> **STATED PROBLEM 1**: Name every method the drop-out prediction passage says was used to predict drop-out.
> **STATED PROBLEM 2**: According to the drop-out prediction passage, how many of the 1,000 artificial test instances were predicted to drop out?

> **EXCERPTED PASSAGE**:
* Start *
For both sets of data, we predicted the drop-out using several methods: Support Vector Machine (SVM), a simple Deep Neural Network (DNN), Naive Bayes, Decision Tree, and Random Forest. Then, we selected the model leading to the highest F1-value and accuracy in the test data. For the artificial data, this was the DNN with an accuracy of 99.5% and a F1-value of 0.99. For the real data, it was the SVM with an accuracy of 87.12% and an F1-value of 0.9. Having selected the best model, we extracted the ten most important features and their directions for each instance of the test data. We only considered those instances for which drop-out was predicted, as these are the ones we are most interested in.

Artificial Data. 318 of the 1,000 test instances were predicted to drop out. Table 1 shows which features where extracted at least for one instance. We can see that feature $V 8$ was not considered important at all, even though it is supposed to have a negative effect on drop-out. In contrast, $V 20$ was extracted once, even though it should not have an effect. Furthermore, $V 17$ and $V 18$ were not extracted; these features do not have an effect on their own, but do when combined. The most extracted features were $V 2$ , $V 11$ , $V 12$ , and $V 13$ which were extracted for each instance, followed by $V 5$ (316), $V 1$ (312), $V 6$ (284), and $V 3$ (213). Note that this does not mean that for all those predicted to drop out, each of these variables was set to 1 or had a positive impact as the table also includes features that have a negative impact on drop-out. As a matter of fact, the extracted directions of the effects are correct for all extracted features that upon being set to 1 are supposed to have a positive or negative effect on drop-out. For those features for which the direction of the effect changes upon combination with others, we can see that the reverse effect is extracted. This shows the limitations of LIME and, therefore, the importance of our remaining steps.
* End *
> **PROVIDED INFORMATION**:
* Start *
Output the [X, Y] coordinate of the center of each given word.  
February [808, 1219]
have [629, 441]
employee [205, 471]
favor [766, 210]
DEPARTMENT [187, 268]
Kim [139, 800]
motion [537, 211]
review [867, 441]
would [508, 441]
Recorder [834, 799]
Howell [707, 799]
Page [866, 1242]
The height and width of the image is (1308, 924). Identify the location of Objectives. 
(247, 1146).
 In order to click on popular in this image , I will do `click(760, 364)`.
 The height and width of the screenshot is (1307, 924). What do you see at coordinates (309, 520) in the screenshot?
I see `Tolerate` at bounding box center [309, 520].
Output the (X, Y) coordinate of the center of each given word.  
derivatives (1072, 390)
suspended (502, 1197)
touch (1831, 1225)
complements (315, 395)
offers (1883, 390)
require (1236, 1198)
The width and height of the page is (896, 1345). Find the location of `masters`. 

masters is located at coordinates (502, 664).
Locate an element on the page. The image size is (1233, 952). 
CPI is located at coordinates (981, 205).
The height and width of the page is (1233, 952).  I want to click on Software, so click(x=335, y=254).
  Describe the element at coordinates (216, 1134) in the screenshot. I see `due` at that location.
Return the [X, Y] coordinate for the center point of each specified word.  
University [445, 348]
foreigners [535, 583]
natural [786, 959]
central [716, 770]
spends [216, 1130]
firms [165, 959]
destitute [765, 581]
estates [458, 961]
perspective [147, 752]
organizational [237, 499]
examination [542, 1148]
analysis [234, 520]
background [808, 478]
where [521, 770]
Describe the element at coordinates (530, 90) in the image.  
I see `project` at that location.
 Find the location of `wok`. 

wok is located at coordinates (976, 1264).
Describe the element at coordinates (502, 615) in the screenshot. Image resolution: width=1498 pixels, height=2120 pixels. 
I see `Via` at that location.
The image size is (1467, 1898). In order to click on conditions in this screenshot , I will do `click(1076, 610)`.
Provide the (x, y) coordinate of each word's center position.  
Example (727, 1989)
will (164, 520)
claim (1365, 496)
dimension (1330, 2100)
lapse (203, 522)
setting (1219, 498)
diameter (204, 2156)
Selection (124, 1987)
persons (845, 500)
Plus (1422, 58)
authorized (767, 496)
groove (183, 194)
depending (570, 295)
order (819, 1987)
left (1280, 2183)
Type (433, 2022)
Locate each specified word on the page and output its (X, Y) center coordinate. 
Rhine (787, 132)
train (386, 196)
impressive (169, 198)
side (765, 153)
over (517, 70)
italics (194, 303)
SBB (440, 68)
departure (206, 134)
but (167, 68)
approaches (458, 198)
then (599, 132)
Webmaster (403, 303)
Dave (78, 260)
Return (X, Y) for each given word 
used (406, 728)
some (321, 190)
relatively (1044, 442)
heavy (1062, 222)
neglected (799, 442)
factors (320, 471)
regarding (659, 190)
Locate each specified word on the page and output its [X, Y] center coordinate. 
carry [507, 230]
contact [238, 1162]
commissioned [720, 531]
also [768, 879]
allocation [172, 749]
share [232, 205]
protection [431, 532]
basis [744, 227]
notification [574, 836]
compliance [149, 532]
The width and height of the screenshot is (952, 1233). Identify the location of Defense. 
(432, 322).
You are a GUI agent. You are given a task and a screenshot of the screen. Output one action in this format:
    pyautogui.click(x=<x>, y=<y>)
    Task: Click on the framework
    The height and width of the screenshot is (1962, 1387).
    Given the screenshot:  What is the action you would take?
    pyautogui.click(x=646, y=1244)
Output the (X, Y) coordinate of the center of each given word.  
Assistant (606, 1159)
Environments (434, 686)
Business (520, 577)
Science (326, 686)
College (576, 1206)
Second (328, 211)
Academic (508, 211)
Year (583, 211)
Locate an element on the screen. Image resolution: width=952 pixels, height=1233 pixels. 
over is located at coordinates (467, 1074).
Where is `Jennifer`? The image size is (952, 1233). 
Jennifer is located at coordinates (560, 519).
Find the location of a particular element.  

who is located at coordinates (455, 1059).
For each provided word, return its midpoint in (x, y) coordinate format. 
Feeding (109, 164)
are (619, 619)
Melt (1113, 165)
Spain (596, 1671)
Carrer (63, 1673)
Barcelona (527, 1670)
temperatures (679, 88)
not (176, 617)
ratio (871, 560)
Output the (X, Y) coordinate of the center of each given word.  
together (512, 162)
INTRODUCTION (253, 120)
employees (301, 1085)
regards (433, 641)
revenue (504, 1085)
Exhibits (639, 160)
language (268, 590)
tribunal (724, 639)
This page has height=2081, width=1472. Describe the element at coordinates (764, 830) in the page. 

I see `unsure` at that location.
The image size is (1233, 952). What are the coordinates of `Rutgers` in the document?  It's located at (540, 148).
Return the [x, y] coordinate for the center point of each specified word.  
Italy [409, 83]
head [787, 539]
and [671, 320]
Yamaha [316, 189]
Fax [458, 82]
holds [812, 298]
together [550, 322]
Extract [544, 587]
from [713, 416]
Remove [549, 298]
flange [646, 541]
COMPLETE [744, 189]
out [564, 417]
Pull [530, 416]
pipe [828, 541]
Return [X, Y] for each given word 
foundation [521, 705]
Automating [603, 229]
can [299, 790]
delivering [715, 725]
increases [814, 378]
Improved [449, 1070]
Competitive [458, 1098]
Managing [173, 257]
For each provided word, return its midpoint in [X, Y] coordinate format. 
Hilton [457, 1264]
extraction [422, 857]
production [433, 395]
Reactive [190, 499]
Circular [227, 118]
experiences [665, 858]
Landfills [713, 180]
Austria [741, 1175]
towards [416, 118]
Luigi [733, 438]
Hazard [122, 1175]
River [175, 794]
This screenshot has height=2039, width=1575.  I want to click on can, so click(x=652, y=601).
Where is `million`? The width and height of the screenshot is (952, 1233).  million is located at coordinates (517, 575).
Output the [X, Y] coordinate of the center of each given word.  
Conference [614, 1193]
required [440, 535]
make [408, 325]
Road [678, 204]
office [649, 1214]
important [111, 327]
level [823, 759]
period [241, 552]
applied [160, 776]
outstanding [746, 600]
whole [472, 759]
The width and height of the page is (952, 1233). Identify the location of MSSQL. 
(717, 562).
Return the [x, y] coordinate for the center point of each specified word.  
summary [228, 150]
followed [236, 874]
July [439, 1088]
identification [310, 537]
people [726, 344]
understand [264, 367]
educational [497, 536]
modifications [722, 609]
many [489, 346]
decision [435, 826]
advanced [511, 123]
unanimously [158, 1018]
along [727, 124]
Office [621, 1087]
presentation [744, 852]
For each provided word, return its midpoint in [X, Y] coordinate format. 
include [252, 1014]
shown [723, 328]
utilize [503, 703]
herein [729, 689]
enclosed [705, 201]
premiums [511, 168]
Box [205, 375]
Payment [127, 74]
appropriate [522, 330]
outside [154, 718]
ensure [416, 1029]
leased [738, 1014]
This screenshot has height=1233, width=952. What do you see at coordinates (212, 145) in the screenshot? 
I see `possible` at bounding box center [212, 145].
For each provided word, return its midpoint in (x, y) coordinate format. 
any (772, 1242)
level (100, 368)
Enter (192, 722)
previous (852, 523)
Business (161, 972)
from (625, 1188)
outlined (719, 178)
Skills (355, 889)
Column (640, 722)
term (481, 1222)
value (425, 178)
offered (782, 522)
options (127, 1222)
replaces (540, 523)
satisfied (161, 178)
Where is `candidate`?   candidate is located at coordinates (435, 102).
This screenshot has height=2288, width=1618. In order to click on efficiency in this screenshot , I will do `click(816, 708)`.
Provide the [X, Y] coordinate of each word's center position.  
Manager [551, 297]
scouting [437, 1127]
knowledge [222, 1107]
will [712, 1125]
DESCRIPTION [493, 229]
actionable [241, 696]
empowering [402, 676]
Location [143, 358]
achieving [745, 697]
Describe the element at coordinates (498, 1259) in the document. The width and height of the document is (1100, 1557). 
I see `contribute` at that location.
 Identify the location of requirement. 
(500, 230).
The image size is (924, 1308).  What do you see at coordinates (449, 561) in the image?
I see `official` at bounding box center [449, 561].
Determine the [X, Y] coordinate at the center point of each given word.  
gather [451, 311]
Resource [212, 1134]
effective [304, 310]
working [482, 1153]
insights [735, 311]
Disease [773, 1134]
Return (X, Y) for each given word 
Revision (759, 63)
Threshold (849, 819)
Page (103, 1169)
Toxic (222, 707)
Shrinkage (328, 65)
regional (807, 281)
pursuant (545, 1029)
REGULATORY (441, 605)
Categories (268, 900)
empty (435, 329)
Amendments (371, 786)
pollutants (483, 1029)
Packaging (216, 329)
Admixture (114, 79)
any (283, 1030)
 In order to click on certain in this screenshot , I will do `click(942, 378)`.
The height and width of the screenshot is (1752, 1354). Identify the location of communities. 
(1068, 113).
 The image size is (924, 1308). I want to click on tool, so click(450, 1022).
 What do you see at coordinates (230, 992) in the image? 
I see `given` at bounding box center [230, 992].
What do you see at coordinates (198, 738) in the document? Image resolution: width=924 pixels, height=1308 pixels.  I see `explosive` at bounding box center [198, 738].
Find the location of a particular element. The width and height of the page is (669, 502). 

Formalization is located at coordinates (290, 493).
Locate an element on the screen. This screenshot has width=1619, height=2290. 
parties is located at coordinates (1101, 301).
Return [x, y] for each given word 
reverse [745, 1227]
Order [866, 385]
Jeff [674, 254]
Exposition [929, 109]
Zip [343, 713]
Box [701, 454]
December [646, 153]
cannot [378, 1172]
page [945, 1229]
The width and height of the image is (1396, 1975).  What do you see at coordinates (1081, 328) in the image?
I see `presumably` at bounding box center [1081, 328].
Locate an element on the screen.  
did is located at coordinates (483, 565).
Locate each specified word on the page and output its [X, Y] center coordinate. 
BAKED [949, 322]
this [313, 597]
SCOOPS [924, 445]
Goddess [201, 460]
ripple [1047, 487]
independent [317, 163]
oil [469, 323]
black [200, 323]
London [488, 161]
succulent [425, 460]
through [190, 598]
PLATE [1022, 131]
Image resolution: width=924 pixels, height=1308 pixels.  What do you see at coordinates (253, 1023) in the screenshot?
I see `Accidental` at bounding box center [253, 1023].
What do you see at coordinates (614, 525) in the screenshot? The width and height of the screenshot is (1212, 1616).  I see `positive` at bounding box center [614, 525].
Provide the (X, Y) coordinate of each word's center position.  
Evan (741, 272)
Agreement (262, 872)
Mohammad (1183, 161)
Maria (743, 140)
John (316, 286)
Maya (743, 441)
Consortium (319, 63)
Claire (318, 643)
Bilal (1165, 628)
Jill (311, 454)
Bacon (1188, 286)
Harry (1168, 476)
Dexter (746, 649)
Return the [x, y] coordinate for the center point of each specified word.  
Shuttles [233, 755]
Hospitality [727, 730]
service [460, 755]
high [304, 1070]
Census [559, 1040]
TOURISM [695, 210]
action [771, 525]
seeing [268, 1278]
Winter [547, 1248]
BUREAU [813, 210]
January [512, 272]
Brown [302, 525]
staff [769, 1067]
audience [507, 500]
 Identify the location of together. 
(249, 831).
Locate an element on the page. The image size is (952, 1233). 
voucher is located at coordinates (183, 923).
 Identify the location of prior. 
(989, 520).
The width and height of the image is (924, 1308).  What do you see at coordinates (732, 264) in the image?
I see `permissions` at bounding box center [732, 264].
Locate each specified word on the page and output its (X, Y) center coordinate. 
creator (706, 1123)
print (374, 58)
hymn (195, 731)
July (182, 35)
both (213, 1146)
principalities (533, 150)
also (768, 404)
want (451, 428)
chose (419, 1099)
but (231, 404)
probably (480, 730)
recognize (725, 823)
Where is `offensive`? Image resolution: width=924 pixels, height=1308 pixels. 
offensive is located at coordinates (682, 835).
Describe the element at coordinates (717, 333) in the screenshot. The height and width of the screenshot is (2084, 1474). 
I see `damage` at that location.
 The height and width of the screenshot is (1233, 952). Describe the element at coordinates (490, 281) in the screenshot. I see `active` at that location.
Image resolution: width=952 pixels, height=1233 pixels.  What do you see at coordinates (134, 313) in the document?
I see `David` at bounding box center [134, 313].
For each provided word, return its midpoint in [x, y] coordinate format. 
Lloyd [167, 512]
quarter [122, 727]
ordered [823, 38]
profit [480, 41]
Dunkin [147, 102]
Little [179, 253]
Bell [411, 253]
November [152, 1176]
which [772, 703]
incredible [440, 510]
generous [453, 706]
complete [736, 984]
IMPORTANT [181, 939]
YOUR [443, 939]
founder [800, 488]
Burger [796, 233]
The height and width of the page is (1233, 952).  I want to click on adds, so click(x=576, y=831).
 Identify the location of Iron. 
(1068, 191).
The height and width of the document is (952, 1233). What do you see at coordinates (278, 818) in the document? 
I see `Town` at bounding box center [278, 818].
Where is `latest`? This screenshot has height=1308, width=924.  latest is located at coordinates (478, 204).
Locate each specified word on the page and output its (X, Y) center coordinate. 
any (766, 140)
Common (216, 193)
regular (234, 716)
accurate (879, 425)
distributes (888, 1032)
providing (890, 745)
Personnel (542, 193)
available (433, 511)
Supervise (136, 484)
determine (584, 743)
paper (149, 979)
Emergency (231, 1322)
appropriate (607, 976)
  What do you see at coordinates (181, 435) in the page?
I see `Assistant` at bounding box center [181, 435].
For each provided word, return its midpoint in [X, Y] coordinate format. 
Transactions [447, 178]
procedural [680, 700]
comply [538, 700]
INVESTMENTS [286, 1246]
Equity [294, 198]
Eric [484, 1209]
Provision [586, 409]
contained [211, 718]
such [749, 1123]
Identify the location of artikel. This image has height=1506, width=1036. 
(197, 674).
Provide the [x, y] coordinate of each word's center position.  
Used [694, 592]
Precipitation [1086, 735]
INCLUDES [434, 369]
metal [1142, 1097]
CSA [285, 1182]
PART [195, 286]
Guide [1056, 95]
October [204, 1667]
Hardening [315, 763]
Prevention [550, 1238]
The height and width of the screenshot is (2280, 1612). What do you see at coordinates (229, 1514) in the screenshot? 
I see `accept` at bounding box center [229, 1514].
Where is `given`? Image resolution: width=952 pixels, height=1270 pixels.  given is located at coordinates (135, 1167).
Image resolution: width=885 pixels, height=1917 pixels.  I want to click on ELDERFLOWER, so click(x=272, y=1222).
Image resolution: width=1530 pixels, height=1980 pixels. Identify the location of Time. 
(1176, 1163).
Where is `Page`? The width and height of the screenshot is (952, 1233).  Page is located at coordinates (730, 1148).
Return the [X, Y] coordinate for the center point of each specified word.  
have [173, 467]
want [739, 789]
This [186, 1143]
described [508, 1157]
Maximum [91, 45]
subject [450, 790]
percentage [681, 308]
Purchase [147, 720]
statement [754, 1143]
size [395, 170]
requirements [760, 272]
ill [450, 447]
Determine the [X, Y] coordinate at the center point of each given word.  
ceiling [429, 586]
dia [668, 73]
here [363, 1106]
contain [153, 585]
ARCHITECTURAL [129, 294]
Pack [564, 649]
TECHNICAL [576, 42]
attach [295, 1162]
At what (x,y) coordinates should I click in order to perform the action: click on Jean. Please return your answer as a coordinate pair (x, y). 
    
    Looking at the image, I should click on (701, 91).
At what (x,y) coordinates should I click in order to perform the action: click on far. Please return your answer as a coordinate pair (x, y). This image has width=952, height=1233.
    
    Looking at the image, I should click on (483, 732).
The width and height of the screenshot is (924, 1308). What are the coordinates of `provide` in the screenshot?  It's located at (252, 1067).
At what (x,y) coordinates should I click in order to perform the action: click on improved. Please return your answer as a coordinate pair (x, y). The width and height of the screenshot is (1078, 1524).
* End *
> **WRITTEN REPLY 1**: Support Vector Machine (SVM), a simple Deep Neural Network (DNN), Naive Bayes, Decision Tree, and Random Forest

> **WRITTEN REPLY 2**: 318